REPUBLIKA.CO.ID, JAKARTA -- Ketua Harian Yayasan Lembaga Konsumen Indonesia (YLKI), Tulus Abadi, menilai permasalahan bakso celeng terjadi karena dua faktor, yaitu faktor di hulu dan hilir. Kedua faktor ini dinilai menjadi akar permasalahan kenapa kejadian bakso celeng terus berulang.
"Ini tidak yang pertama kali kan. Permasalahan seperti ini terus terulang ketika harga daging sapi mahal," ujarnya ketika dihubungi Republika, Selasa (18/12).
Hal ini, tambahnya, memicu pedagang kelas kecil tidak bisa menjangkau harga daging sapi sehingga beralih pada pasokan daging yang lebih murah.
Sementara faktor hilir, tambahnya, merupakan pemicu dari segi lemahnya pengawasan oleh pemerintah di lapangan, seperti di Rumah Potong Hewan (RPH), penggilingan daging, juga di pasaran.
Seharusnya, tambah dia, pemerintah melakukan pengawasan rutin untuk mencegah hal seperti ini terulang lagi. "Kasus ini selalu muncul ketika daging sapi mahal," ujarnya.
Ia menilai, dari pendekatan hukum memang pelaku pembuat daging celeng ini harus dipidanakan karena telah melanggar Undang Undang Perlindungan Konsumen.
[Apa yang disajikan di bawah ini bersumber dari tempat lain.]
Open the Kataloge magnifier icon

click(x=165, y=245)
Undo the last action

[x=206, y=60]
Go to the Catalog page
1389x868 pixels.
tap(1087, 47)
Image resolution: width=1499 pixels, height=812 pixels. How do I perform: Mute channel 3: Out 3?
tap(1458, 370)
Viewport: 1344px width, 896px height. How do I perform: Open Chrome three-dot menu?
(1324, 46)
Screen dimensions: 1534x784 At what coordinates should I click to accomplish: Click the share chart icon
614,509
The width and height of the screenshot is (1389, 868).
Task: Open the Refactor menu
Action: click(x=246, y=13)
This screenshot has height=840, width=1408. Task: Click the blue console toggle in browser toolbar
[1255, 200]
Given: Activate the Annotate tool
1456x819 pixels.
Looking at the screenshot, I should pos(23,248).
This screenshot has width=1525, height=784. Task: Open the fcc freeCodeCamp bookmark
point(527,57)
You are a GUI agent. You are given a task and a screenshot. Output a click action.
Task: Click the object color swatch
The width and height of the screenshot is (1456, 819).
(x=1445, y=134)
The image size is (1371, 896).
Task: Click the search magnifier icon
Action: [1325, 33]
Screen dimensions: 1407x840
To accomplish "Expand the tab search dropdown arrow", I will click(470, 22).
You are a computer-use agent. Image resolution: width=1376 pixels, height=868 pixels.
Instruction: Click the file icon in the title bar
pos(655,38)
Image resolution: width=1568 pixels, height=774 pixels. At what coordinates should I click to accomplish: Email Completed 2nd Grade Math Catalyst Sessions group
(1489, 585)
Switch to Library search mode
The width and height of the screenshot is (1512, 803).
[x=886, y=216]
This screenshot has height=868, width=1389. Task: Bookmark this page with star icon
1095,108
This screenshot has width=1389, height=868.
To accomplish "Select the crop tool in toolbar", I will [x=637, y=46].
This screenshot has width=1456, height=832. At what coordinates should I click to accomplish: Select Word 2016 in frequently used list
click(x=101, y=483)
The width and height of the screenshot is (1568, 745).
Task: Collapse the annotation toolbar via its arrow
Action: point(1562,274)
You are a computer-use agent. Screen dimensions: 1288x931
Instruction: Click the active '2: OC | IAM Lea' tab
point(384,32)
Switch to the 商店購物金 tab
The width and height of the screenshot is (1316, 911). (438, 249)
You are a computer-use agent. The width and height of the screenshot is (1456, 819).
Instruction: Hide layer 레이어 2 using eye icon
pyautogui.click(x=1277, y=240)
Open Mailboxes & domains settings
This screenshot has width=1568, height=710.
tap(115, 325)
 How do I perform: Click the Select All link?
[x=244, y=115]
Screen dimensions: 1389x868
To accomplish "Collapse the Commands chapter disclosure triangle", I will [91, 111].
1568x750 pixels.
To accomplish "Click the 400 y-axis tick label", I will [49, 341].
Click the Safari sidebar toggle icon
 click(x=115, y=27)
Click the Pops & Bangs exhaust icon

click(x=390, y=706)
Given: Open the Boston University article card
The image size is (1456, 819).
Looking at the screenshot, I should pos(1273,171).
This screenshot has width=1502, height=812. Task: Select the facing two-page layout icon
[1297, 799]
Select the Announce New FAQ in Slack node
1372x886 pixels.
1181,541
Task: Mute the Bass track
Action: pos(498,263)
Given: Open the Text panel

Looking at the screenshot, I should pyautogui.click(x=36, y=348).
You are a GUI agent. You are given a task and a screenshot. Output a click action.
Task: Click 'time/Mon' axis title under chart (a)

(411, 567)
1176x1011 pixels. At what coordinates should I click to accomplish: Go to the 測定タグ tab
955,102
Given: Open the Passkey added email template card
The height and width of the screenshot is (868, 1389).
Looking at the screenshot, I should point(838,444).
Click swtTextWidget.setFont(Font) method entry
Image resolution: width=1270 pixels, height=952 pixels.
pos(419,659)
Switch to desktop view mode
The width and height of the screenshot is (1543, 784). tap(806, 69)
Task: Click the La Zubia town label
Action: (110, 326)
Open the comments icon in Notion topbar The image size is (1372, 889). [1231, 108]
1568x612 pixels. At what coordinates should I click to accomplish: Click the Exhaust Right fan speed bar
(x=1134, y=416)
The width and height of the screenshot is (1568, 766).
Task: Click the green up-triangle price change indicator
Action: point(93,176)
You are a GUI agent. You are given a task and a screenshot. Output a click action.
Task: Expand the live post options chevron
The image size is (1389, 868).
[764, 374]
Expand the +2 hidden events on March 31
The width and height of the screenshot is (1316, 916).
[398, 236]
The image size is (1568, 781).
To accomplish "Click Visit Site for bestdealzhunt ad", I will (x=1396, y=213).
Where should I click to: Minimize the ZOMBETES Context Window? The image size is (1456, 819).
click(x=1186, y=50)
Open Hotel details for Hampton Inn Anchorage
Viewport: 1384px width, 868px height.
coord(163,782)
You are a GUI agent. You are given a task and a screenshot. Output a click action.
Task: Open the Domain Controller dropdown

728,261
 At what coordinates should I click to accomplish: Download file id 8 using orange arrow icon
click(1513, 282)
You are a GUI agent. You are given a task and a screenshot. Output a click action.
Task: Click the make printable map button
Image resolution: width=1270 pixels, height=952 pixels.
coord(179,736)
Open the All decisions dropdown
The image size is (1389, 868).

Sedangkan menurutnya yang lebih besar kesalahannya adalah mereka yang mempermaikan stok daging sehingga harganya melangit.
"Yang seharusnya menjadi sasaran peradilan adalah mereka yang mempermainkan stok daging, seperti sengaja melakukan penimbunan daging sapi dan melakukan distorsi terhadap pasar," katanya.